About this exercise: The records below need to be set down again exactly; their images stay out.

Entries supplied below:

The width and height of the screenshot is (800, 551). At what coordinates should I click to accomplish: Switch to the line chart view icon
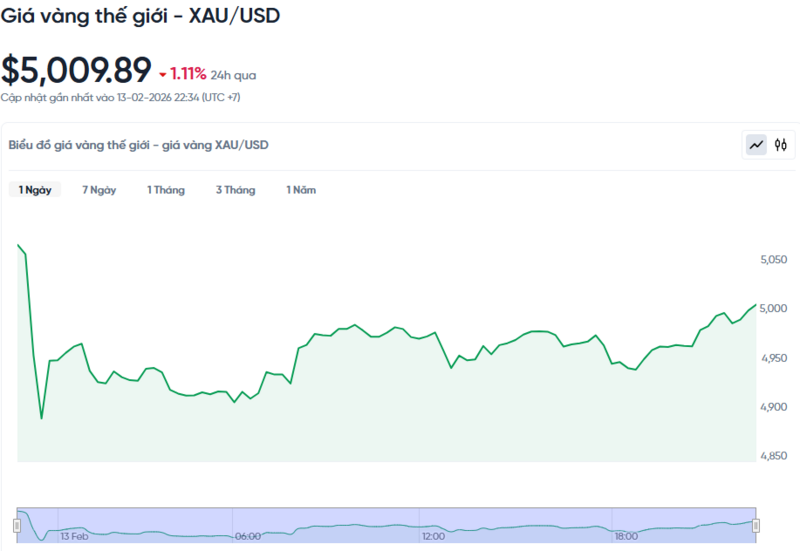756,145
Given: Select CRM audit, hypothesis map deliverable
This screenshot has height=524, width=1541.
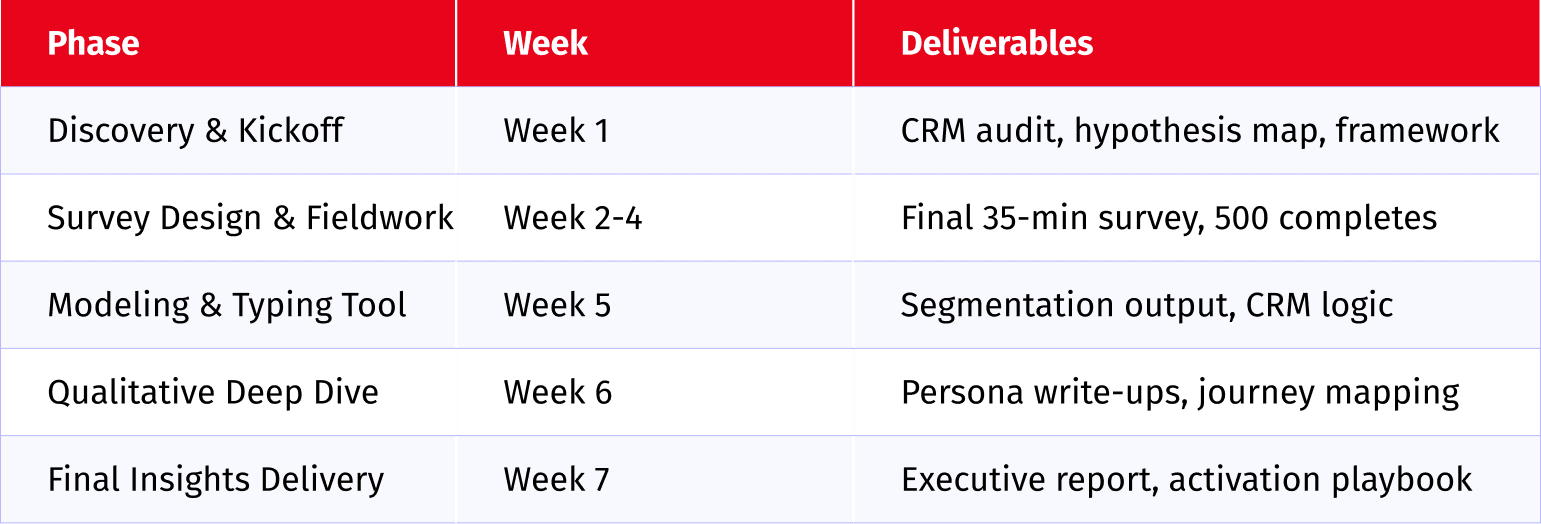Looking at the screenshot, I should tap(1197, 131).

End of Entries supplied.

Answer to the problem:
The width and height of the screenshot is (800, 551). At what coordinates should I click to accomplish: Switch to the line chart view icon
756,145
Given: Select CRM audit, hypothesis map deliverable
This screenshot has height=524, width=1541.
Looking at the screenshot, I should tap(1197, 131).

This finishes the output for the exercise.